製造業における生成AIの活用事例(化学メーカーを中心に)
はじめに
2022年11月30日にChatGPTが公開されて以来、製造業において生成AIの活用が注目されています。セキュリティの課題を乗り越え、多くの企業が導入してみたものの、思ったより使われなかったり、具体的な使い道に悩んでいるのが現状かと思います。本記事では、化学メーカーを中心に、生成AIの活用事例をまとめました。各社の取り組みから、目的、活用事例、セキュリティへの配慮、改善効果などを見ていきます。
1. 三井化学株式会社
発表日: 2023年9月13日
https://jp.mitsuichemicals.com/jp/release/2023/2023_0913/index.htm
目的:
製品の新規用途探索における高精度化と高速化
活用事例:
Microsoft Azure OpenAIのGPTとIBM Watson(新規用途探索ツール)の融合
新規用途探索という目的に合わせて、GPTに対する指示を洗練
三井化学が注目すべき新規用途候補を特定・抽出し、IBM Watsonへ適用
用途抽出プロセスの自動化
セキュリティへの配慮:
ChatGPTではなくAzure OpenAI Serviceを活用した仕組みを構築
改善効果:
4か月間での辞書作成数が、従前に比べて約10倍に増加
従来は分析者が技術資料や論文、Web等の情報を集めて行っていた辞書案の作成を、GPTとの対話を通じて作成 したことや、英訳辞書の作成にGPTを用いて、文脈を考慮した高度な翻訳を短時間でできるようになったため。明確に「用途」と記載のあるデータにおいて、新規用途の抽出作業効率が3倍に向上
新規用途探索の用途抽出プロセスにおいて、GPTの抽出機能を活用することによって、明確に「用途」としての記載があるデータのうち、約70%を自動で抽出することが可能、新規用途の抽出作業効率が3倍に向上。新規用途発見数が約2倍に増加
GPT導入の効果として、上記2つの改善効果により、新規用途発見数が倍増しました。

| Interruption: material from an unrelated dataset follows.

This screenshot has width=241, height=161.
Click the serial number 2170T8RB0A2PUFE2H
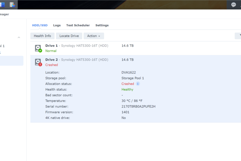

これにより、より効率的かつ迅速に新規用途を発見すること、また、製品の用途の拡大が可能。
今後の展望:
SNS動画も含めたマルチモーダル
IBM Watsonを活用して発見してきた新規用途の情報をGPTへフィードバック
Sales Force Automation(SFA)/Marketing Automation (MA)、マテリアルズ・インフォマティクス(MI)やロボティクスと連動させ、事業とR&Dといった異なるステークホルダー間の情報を融合させることで、市場開発から製品開発までのスピード加速
2. 住友化学株式会社
発表日: 2023年10月24日
目的:
生産性の飛躍的向上
独自データの有効活用による既存事業の競争力確保
新規ビジネスモデルの創出
活用事例:
社内向け生成AIサービス「ChatSCC」の開発と運用
一般的なオフィス業務(文書作成、校正、プログラムソースコード生成など)
技術アイデアの創出や研究・製造データの分析
セキュリティへの配慮:
入力情報が外部に漏れないセキュアな環境を構築
当社独自情報を取り扱うことが可能
改善効果:
典型的な約200の業務パターンをテストし、最大で50%以上の効率化を確認
今後の展望:
当社独自データを連携させ、社内の各組織で蓄積されたナレッジをより効果的に利用
特定分野のデータをもとに追加学習を施した"特化型モデル"の構築
3. AGC株式会社
発表日: 2023年6月19日
目的:
従業員が安心・安全にチャットAIを業務に活用
素材のイノベーションを牽引
従業員の業務効率向上
創造的な活動により一層注力できる環境の構築
活用事例:
社内向け対話型AI「ChatAGC」の構築と運用
Microsoft社のAzure OpenAI Serviceを用いて開発
セキュリティへの配慮:
入力情報を社外の組織に送信することなく利用可能
データは2次利用されず、AGCのネットワーク(環境)のみで保管
AGC社員のみが利用可能
改善効果:
具体的な数値は言及なし
今後の展望:
「生成AI活用探索プロジェクト」を立ち上げ、全社横断的な取り組みとして活用方法を探索
安全な利用環境を整備し、活用ノウハウを社内に提供
結論
製造業、特に化学メーカーにおける生成AI活用は、主に以下の目的で進められています:
業務効率化と生産性向上
新規用途探索や技術イノベーションの促進
社内の独自データやナレッジの有効活用
各社とも、セキュリティに配慮しつつ、自社専用の生成AIシステムを構築・運用しています。これにより、一般的なChatGPTでは難しい機密情報の取り扱いや、業界特有の専門知識を活用した高度な分析が可能になっています。
今後は、さらに自社の膨大な知見と連携させた特化型モデルの開発や、AIと人間の協働による新たな価値創造が期待されます。生成AI技術は日々進化しており、これらの事例は今後の製造業におけるAI活用の指針となるでしょう。